▸ **RECORDS TO PROCESS**

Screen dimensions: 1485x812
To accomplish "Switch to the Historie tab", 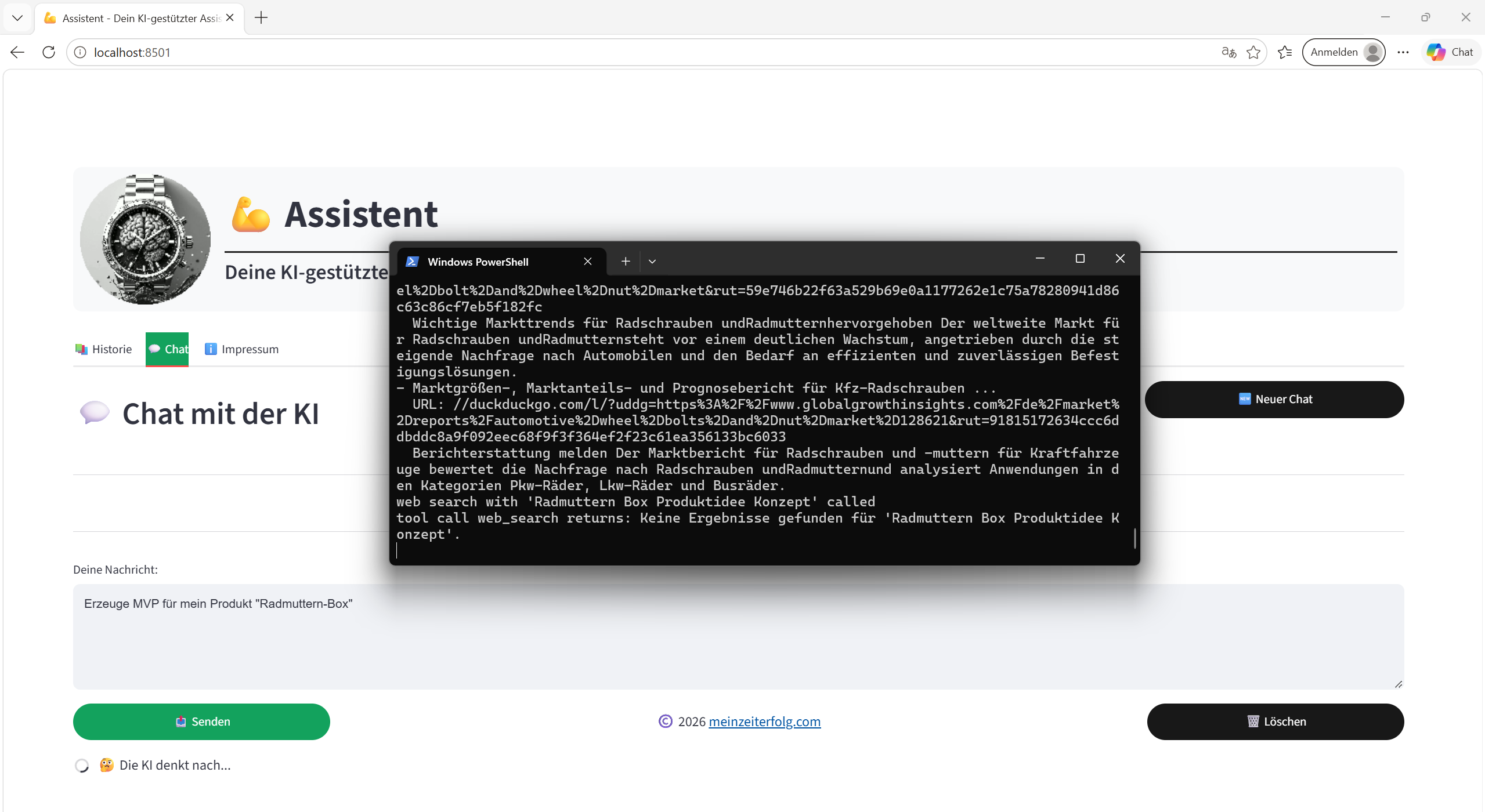I will tap(104, 349).
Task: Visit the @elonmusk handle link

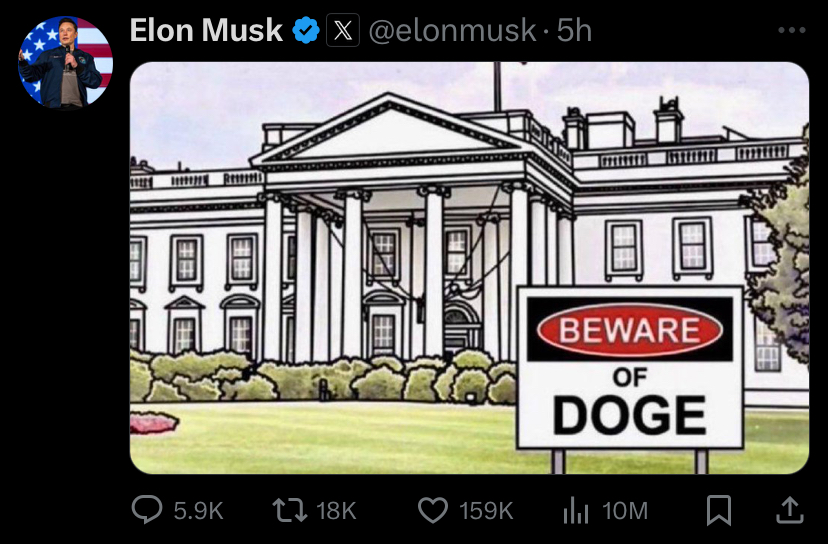Action: point(452,31)
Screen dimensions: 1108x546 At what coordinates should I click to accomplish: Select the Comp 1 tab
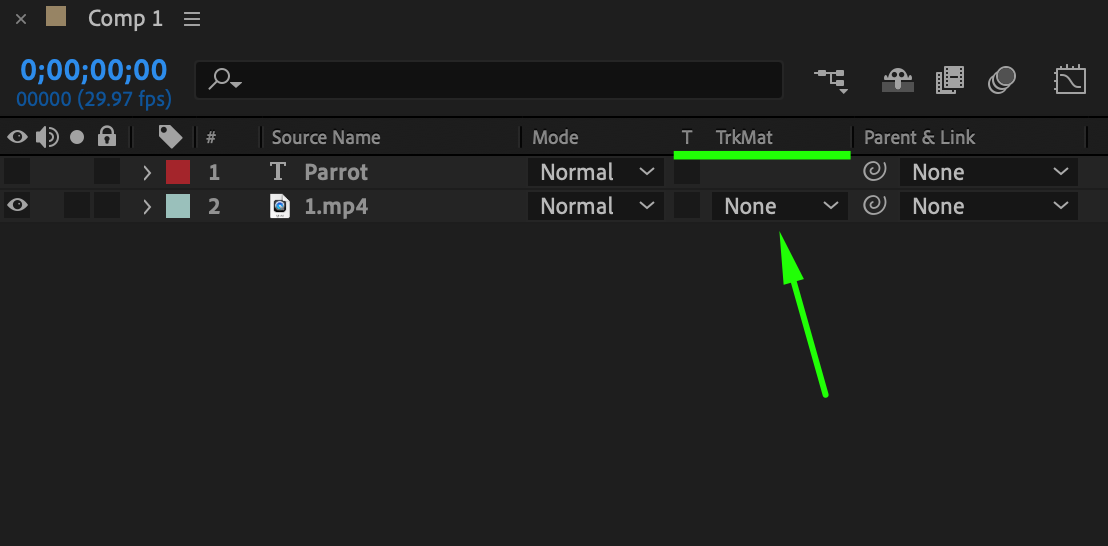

▸ **WHAT IS NEEDED**
Word for word, repeat only the lines from the line containing "Task: Visit the @elonmusk handle link" through the end of the data, without any pictures.

▸ **OUTPUT OF THE EXERCISE**
Task: Visit the @elonmusk handle link

Action: point(452,31)
Screen dimensions: 1108x546 At what coordinates should I click to accomplish: Select the Comp 1 tab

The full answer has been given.